When I speak to Yukimatsu via video call, he’s between shows in Dublin and Barcelona as part of his current world tour; Later this summer, he will be the support act for Prodigy’s massive outdoor gigs in the UK. The 47-year-old is routinely touted as your favorite DJ, and his now-legendary set at November 2024 in Tokyo shows why: he’s approaching 20 million views, and is one of the most popular videos on the live dance streaming platform Boiler Room. At his best, the often shirtless Yukimatsu appears like a tight fist behind the deck, holding the crowd aloft as if by a string — and then bringing them down.

“That’s a good comparison!” He says. “I like very strong sounds and very emotional melodies. I want people to feel hope through my sets; I want to bring something like light to what I do.” That’s not to say he deals in generic aesthetics: At his Coachella debut in April, he went from Beastie Boys’ Sabotage to experimental Metrist techno to Taylor Swift’s You Need to Calm Down to Aphex Twin’s raspy chatter Come to Daddy, and that was just the first 10 minutes. “Coachella was amazing. I only had an hour, so I had to cram everything in.” His anti-puritan style is essentially techno music with all kinds of other sounds mixed in: “It doesn’t matter what it is: if it’s good music, it’s good,” he says.

“I want to highlight what I do.”… Yusuke Yukimatsu. Photo: Karol Gustau Malecki (@karolgustavv)

Yukimatsu grew up on the east side of Osaka. When he was in elementary school, his father worked in the record business out of his garage. “I was very young, only seven or so, and I wasn’t really into his music. But I remember the intro guitar phrase to Deep Purple’s Smoke on the Water, and the Stairway to Heaven arpeggio. I realized it was a good education only later, when I was about thirteen.” He was never interested in nightclubs, but he started buying music early on – first metal and rock, then Depeche Mode, Sonic Youth, Boredoms and Ryuichi Sakamoto, before discovering electronic music. The underworld and the prodigy were of particular importance: “That’s what I grew up on.” In high school, he wanted to be in a band, but he didn’t start DJing until the mid-2000s. Five years later, he got his big break when techno veteran DJ Nobu invited him to perform at his “Future Terror” night in Tokyo.

On stage, Yukimatsu has a striking presence, lean and sculpted. The physique of those distinctive nude sets is due in part to his sport (he was a competitive swimmer in high school) and years spent in construction and manual labor — inspired, he said, by Yukio Mishima’s short story about the beauty of coal miners. Then came the cancer, which is now in remission. “I went for a medical examination at the beginning of the year, and there was no longer a tumor,” he says. While going through the illness, “I listened to a lot of music, and slept a lot at night. It was difficult financially. DJs don’t get paid much in Japan. A friend of mine let me work at their record store and I managed to survive somehow. But I had more time to get closer to the music and I think my level of DJing improved.”

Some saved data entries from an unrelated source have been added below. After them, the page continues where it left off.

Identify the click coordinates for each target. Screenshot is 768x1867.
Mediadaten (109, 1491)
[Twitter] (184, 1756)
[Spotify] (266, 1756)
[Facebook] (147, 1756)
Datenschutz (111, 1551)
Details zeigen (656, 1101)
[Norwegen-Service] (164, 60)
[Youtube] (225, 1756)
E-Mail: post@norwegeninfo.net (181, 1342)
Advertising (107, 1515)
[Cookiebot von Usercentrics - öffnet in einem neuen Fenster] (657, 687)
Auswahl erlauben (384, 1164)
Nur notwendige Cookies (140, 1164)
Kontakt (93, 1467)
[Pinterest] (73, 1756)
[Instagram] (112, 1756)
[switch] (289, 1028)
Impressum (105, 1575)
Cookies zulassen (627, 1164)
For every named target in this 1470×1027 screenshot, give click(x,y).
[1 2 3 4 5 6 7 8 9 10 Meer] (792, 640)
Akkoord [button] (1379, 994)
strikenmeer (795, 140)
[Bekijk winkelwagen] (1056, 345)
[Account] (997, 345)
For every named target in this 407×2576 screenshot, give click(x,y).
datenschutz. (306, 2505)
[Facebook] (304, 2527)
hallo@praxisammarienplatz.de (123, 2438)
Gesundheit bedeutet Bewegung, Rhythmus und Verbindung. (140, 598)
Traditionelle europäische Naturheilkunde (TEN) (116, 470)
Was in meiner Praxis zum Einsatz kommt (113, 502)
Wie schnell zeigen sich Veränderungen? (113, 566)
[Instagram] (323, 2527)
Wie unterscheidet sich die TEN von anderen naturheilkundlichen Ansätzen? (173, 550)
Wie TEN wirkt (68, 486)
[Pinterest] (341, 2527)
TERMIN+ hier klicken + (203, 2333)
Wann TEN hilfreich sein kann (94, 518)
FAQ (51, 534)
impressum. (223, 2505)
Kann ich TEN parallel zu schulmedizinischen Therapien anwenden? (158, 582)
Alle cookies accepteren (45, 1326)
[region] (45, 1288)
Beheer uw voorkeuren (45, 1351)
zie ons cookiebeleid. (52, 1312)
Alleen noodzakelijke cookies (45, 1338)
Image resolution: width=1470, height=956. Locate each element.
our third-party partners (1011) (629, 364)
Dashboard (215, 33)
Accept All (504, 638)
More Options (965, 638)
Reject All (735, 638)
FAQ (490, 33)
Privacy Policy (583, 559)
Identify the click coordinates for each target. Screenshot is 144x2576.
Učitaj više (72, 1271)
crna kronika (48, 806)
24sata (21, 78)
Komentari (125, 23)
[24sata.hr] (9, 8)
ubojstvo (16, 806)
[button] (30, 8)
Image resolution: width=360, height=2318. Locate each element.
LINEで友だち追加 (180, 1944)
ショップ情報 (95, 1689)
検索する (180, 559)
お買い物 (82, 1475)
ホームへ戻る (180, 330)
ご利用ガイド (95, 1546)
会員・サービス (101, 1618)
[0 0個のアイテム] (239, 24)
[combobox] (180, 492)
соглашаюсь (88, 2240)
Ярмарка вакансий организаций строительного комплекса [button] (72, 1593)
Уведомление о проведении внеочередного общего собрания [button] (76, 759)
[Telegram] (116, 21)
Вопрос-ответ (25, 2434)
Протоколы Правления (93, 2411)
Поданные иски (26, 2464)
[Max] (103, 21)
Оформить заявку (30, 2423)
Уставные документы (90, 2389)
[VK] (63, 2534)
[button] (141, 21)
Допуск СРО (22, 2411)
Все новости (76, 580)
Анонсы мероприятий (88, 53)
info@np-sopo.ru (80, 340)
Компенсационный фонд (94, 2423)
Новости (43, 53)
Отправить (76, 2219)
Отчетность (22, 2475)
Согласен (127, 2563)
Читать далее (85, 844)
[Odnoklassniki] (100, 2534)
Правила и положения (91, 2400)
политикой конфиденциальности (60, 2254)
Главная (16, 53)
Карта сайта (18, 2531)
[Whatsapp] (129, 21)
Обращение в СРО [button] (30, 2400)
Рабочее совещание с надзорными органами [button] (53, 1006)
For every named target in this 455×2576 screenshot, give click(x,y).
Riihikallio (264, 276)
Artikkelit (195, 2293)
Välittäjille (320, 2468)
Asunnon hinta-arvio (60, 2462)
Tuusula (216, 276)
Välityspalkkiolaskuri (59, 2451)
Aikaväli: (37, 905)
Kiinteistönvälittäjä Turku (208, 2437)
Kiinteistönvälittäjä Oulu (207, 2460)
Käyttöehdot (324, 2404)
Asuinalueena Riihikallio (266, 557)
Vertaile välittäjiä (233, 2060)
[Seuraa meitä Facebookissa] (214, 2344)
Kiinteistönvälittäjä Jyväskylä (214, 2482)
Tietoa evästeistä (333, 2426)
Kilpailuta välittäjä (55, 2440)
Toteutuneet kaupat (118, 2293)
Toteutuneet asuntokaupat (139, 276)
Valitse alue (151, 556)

He says he’s on the Bandcamp music market “almost every day,” tailors his sets to the country he’s playing in, and recently reviewed Italian material before some Italian dates: Adiel and Danza Tribale releases, and Spazio Disponibile releases. “I’ve also recently returned to Fatboy Slim’s Halfway Between the Gutter and the Stars – it’s so good!” He’s considering making this album’s “Drop the Hate” a staple of every collection, a sentiment echoed in the “No to War” pendant he wears around his neck: normalizing pacifism in a time of relentless conflict. “Jimmy xx’s ‘Treat Each Other Right’ is also a really great tune, which is almost unbelievable, right now,” he says. “The title is something that all people in the world should engrave in their hearts.”

What keeps him going? “I want to be a better DJ and a better person. Every day I think about it. And if I start to forget it, someone always reminds me. It’s a process that keeps growing, until the day I die.”